INFORMATION HELD ON OUR SERVICE USERS
All our users complete an annual registration form with their name and address and other details we need in order to give the service to the client. The client information is strictly confidential to the organisation, as are the details of any enquiry made by a user or any advice or assistance given. The client completes a registration form annually which has a disclosure notice for them to sign. If they do not return the registration form within 3 months of them being distributed they are deemed no longer wanting to use the service and any data on them is destroyed or deleted. This information will not be disclosed without the users’ expressed permission. Only current volunteers DBS checked and sanctioned by the Administrator have some access to user’s details, to supply the service. Ex- employees and other volunteers not sanctioned by the administrator do not have right of access to users’ details.

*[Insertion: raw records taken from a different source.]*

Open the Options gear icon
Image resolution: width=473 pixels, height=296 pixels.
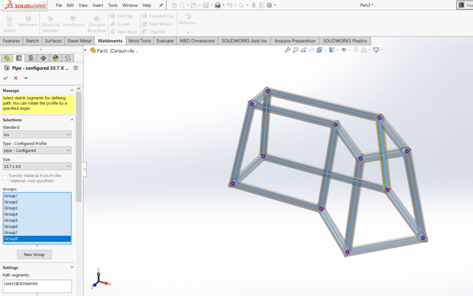tap(269, 5)
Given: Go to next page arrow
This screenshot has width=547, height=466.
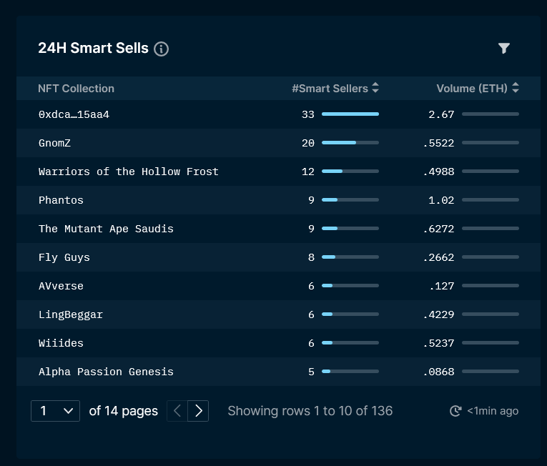Looking at the screenshot, I should 198,411.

Where a user wishes to remain anonymous they should not feel under pressure to give their personal details. Where refusal to give personal details restricts the help that we can give a user should be explained to them so they can make a personal choice about what they wish to do.
STORAGE AND ACCESS
Data information is kept securely in a lockable container with access strictly limited to those who are entitled to see it as part of their duties. Digital data is password protected on the Administrators computer. All data when needing to be destroyed will either be shredded or burnt and in the case of digital information deleted.
In accordance with Section 124 of the Police Act 1997 the disclosure of information is only passed to those who are authorised to receive it. A record of all those to whom a disclosure of information has been revealed is maintained. Dial a Trip recognises that is a criminal offence to pass this information to anyone who is not entitled to receive it.